Document:
Whatever the cause, stupid comments tend to be short. And since
it's hard to write a short comment that's distinguished for the
amount of information it conveys, people try to distinguish them
instead by being funny. The most tempting format for stupid comments
is the supposedly witty put-down, probably because put-downs are
the easiest form of humor.
[5]
So one advantage of forbidding
meanness is that it also cuts down on these.
Bad comments are like kudzu: they take over rapidly. Comments have
much more effect on new comments than submissions have on new
submissions. If someone submits a lame article, the other submissions
don't all become lame. But if someone posts a stupid comment on a
thread, that sets the tone for the region around it. People reply
to dumb jokes with dumb jokes.
Maybe the solution is to add a delay before people can respond to
a comment, and make the length of the delay inversely proportional
to some prediction of its quality. Then dumb threads would grow
slower.

Dataset content:
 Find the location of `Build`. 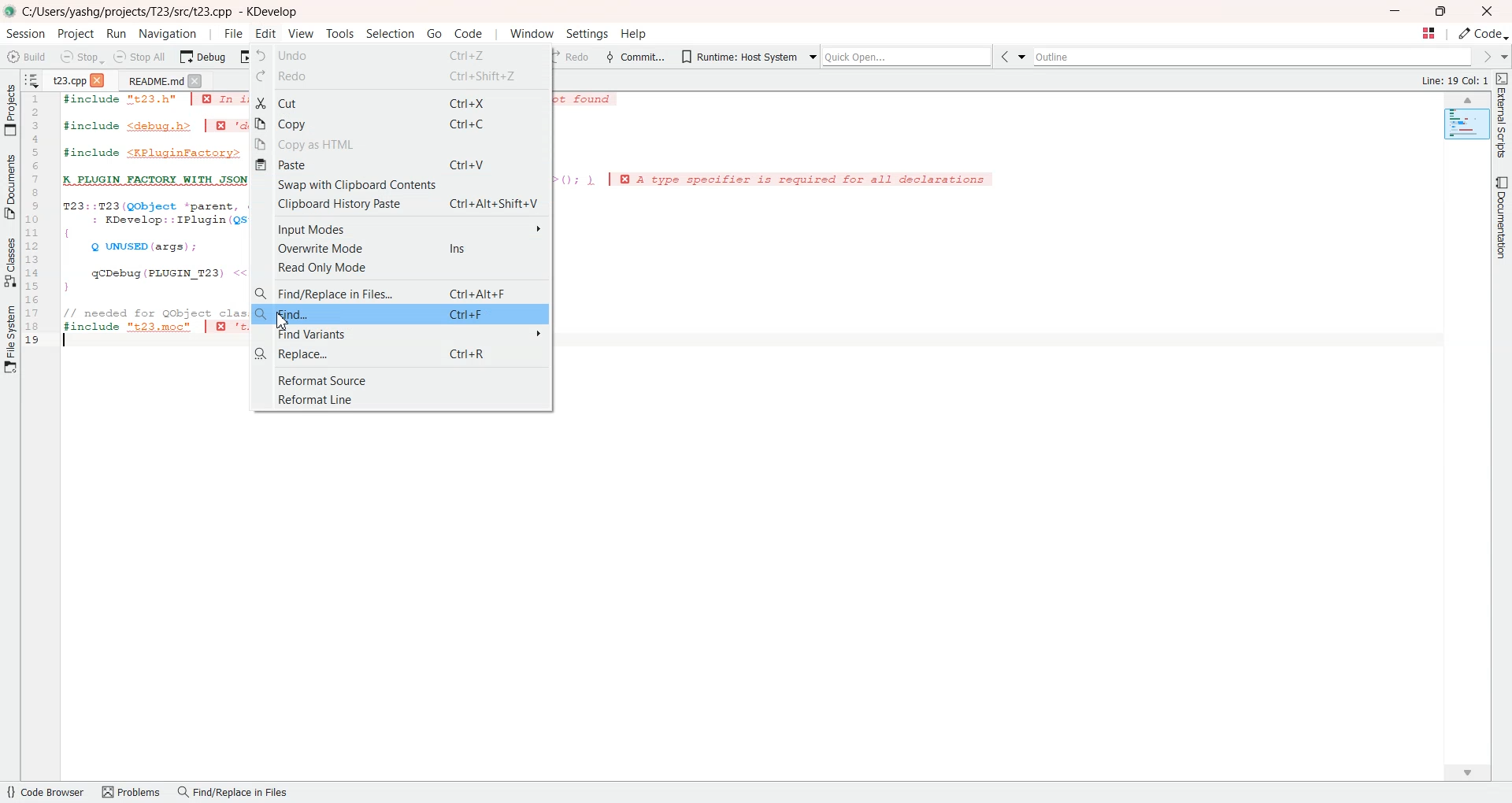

Work to do:
**A.** In the passage on online comments, what is the most tempting format for stupid comments?
**B.** Extend the passage on online comments, picking up after its final sentence.

Responses for each task:
**A.** The supposedly witty put-down.

**B.**
[6]
People
I notice most of the techniques I've described are conservative:
they're aimed at preserving the character of the site rather than
enhancing it. I don't think that's a bias of mine. It's due to
the shape of the problem. Hacker News had the good fortune to start
out good, so in this case it's literally a matter of preservation.
But I think this principle would also apply to sites with different
origins.
The good things in a community site come from people more than
technology; it's mainly in the prevention of bad things that
technology comes into play. Technology certainly can enhance
discussion. Nested comments do, for example. But I'd rather use
a site with primitive features and smart, nice users than a more
advanced one whose users were idiots or trolls.
So the most important thing a community site can do is attract the
kind of people it wants. A site trying to be as big as possible
wants to attract everyone. But a site aiming at a particular subset
of users has to attract just those—and just as importantly,
repel everyone else. I've made a conscious effort to do this on
HN. The graphic design is as plain as possible, and the site rules
discourage dramatic link titles. The goal is that the only thing
to interest someone arriving at HN for the first time should be the
ideas expressed there.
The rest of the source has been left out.